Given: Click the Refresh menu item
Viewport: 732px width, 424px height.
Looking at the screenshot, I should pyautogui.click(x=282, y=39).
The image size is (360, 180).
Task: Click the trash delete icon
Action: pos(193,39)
::::::::
### TASK TO CARRY OUT:
All of the material must be written out again without any change.

### RESPONSE BOX:
Given: Click the Refresh menu item
Viewport: 732px width, 424px height.
Looking at the screenshot, I should pyautogui.click(x=282, y=39).
The image size is (360, 180).
Task: Click the trash delete icon
Action: pos(193,39)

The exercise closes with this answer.